Day Two – Chiang Mai

The bulk of this day was spent at the Elephant Nature Park. For dinner we went in search of a night market, ended up at Chiang Mai Gate Market, and ate our way through it.

  • Elephant Nature Park ($77/person)
  • Mango smoothie, passion fruit juice & dragon fruit
  • Roti
  • Papaya salad
  • Pork & sausage isan
  • Mango sticky rice
  • Smoothies
  • Fried coconut pancakes

Daily Total: $166

Day Three – Chiang Mai

Day three was all Chiang Mai, all day. Temples, side-streets, massages, food.

  • Massage (1/2hr shoulder x2 people – $12)
  • Coffee
  • Temple
  • Smoothies
  • Khao Soi(x2) & water
  • Coffee
  • Massage (1hr x2 people – $33)
  • Gyoza
  • Wide noodles
  • Coconut pancakes

Daily Total: $63

Day Four – Chiang Mai

Most of the day was spent in our Thai Cooking class. Once back in the city, we made our way to the train station to take our overnight train to Bangkok. This is where we screwed ourselves and overspent on train food we didn’t eat.

  • Cooking class ($33 x2)
  • Tip to our food class guide
  • Fresh coconut milk
  • Coffee
  • Taxi
  • Drinks for train
  • Train to Bangkok
  • Pringle’s on train
  • Meals on train

Daily Total: $211

Day Five – Bangkok

This is where our transport costs vastly outweighed our food costs. Bangkok is HUGE, and it takes forever to get anywhere. We did rock up at Jay Fai for the Michelin starred crab omelette, but our costs were driven by Uber (Grab actually) fares.

  • Taxi
  • Coffee
  • Taxi
  • Snacks
  • Coffee
  • Jay Fai
  • Groceries
  • Taxi

Daily Total: $89

Day Six – Bangkok

This was THE “spendy” day, boy oh boy! Bo.lan, Jim Thompson House and gifts!

  • Tuk tuk
  • Coffee
  • Taxi
  • Bo.lan ($181)
  • Coffee
  • Taxi
  • Jim Thompson House
  • Gifts ($223)
  • Metro
  • Massage

Daily Total: $469

Day Seven – Bangkok

This is more like it! Typical Thai day.

  • Coffee
  • Fried chicken
  • Water
  • Passion fruit juice
  • Wat Pho entrance
  • Sleeping buddha donation
  • Fresh Pom juice
  • Bao
  • Taxi
  • Fresh OJ
  • Egg rolls
  • Papaya salad
  • Pork laarb
  • Beer

Daily Total: $30

Day Eight – Pimalai Resort, Koh Lanta

Airfare and soaking in what a 5-star resort has to offer.

  • Airport taxi
  • Flight to Krabi
  • Lunch & cocktails
  • Pool side cocktails
  • Happy hour on the beach
  • Dinner

Daily Total: $299

Day Nine – Pimalai Resort, Koh Lanta

Relaxed day at the resort, resulting in “inflated” prices.

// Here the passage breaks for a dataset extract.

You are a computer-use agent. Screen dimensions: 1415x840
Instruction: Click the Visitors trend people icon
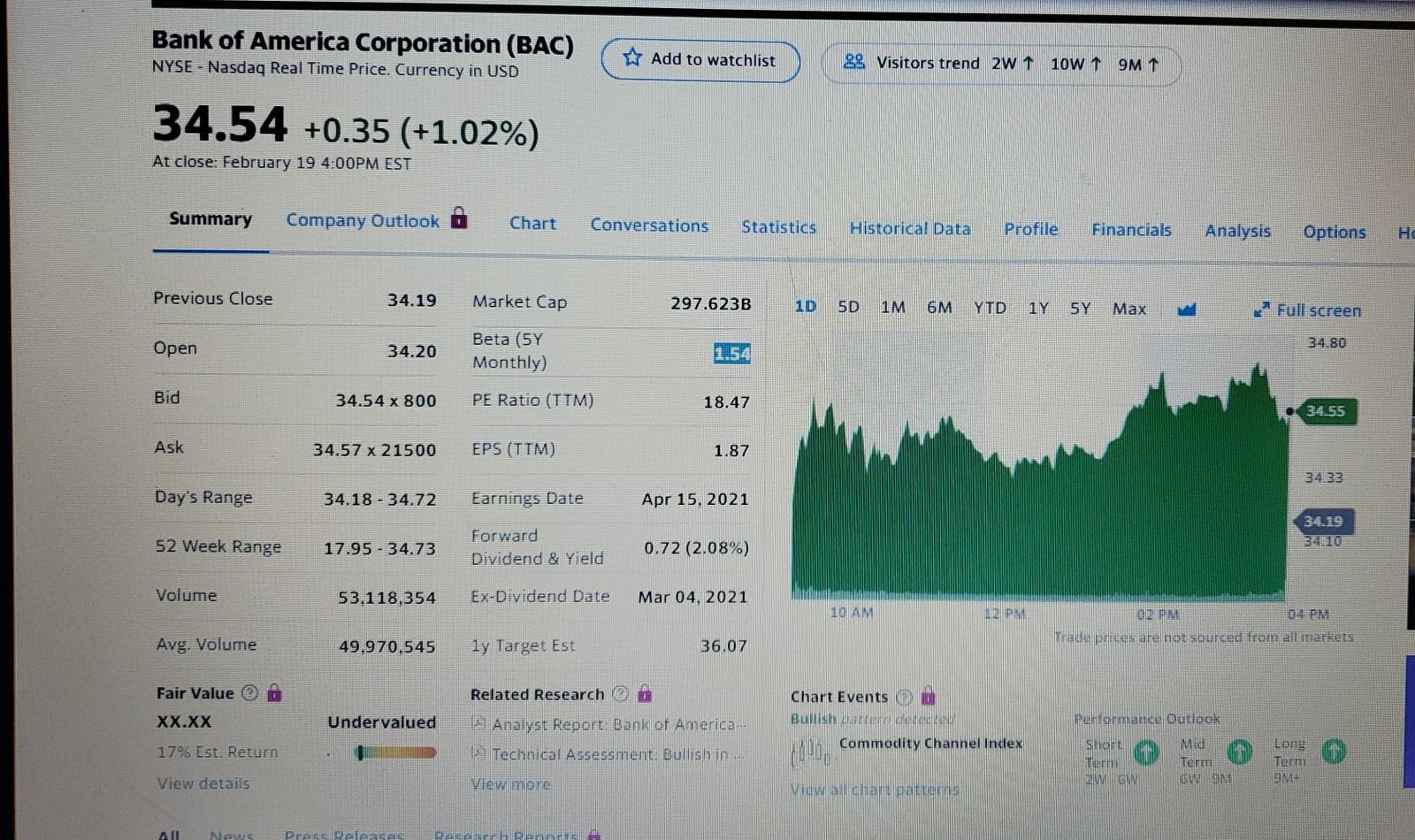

  • Beach side afternoon cocktails
  • Lunch
  • Rooftop happy hour
  • Room service dinner
  • Late night scotch

Daily Total: $103

Day Ten – Koh Lanta to Chiang Mai

Traveled for most of the day. Free breakfast at the resort, lunch at the airport, and amazing street food for dinner!

  • Airport lunch
  • Flight to Chiang Mai
  • Late night street eats
  • Airport taxi

Daily Total: $151

Day Eleven – Chiang Mai > Taipei > Chicago

Just transportation costs here. We were at the Chiang Mai airport early to take advantage of the Priority Pass lounge, and of course shacked up at the lounge in Taipei for our 5 hour layover. Cost for the day was an airport taxi.

  • Airport taxi

Daily Total: $6

Here’s the “all in” breakdown, which includes our 1.5 days in Chicago. I’ll breakdown Thailand only after.

Initial Budget: $2500 x 2 = $5000

Actual Cost: $4838 ($2419/person)

The Breakdown:

  • Transport (airfare, train, metro, taxi): $2106
  • Accommodations: $944
  • Food & Drink: $1184
  • Activities: $249
  • Extras (massages, gifts, etc): $318

Thailand Only

Initial Budget: $2500 x 2 = $5000

Actual Cost: $3896 ($1948/person)

The Breakdown:

  • Transport (airfare, train, metro, taxi): $1873
  • Accommodations: $831
  • Food & Drink: $637
  • Activities: $237
  • Extras: $318

Bottom Line

Thailand, as I’m sure you’ve heard, is incredibly affordable. We “splurged” in some places (resort, Michelin starred eats) and could have kept our costs even lower.

I’m starting to find my rhythm when it comes to costing/budgeting a trip, and think I’ve found my baseline cost for one person. I’d put that baseline squarely at $3000/person for a two week trip.

By that measure, Iceland was more expensive ($3500/person) and Thailand was decidedly more affordable. We could have certainly pinched some pennies by not spending time in Chicago, which set us back almost $1000 extra dollars.

All in all, its hard to beat Thailand for cost!